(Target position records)
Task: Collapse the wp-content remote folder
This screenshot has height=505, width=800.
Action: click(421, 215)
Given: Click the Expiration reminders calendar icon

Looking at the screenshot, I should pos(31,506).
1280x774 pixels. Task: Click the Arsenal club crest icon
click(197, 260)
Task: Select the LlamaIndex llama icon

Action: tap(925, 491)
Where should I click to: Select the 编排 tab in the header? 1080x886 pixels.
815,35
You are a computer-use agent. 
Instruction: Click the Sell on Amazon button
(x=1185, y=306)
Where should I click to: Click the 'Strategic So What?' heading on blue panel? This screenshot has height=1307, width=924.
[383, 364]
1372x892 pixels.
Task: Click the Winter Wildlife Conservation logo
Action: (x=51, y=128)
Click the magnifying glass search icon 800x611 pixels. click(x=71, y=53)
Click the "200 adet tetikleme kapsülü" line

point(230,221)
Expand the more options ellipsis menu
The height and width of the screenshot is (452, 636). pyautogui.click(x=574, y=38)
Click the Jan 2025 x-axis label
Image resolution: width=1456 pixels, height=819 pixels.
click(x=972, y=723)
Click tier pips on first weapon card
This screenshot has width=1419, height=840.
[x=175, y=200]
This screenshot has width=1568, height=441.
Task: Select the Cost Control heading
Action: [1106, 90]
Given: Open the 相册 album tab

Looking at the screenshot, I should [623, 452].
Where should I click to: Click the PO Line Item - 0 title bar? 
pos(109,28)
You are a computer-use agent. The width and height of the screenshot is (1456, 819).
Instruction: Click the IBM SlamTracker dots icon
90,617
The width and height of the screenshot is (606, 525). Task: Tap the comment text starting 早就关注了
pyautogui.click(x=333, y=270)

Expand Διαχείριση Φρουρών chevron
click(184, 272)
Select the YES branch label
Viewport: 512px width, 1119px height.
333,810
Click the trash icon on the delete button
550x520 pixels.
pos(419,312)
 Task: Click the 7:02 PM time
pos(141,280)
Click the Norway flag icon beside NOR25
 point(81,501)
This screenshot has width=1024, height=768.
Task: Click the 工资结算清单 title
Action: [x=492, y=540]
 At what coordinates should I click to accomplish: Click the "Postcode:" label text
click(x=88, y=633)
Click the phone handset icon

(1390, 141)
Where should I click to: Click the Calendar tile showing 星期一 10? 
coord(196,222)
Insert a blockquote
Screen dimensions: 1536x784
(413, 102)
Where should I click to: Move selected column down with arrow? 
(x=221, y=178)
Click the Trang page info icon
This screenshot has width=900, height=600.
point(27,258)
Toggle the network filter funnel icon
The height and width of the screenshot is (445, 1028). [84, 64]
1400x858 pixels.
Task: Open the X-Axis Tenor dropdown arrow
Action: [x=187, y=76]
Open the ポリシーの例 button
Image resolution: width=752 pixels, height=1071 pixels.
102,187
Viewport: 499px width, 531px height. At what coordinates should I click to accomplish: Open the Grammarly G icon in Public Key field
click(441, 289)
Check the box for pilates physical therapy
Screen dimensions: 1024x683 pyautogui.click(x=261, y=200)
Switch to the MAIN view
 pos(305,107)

### STATED EXERCISE
Reproduce, word for word, the stretch of the entries from the very beginning through the line containing "Action: tap(925, 491)", with both ends included.

### EXERCISE SOLUTION
Task: Collapse the wp-content remote folder
This screenshot has height=505, width=800.
Action: click(421, 215)
Given: Click the Expiration reminders calendar icon

Looking at the screenshot, I should pos(31,506).
1280x774 pixels. Task: Click the Arsenal club crest icon
click(197, 260)
Task: Select the LlamaIndex llama icon

Action: tap(925, 491)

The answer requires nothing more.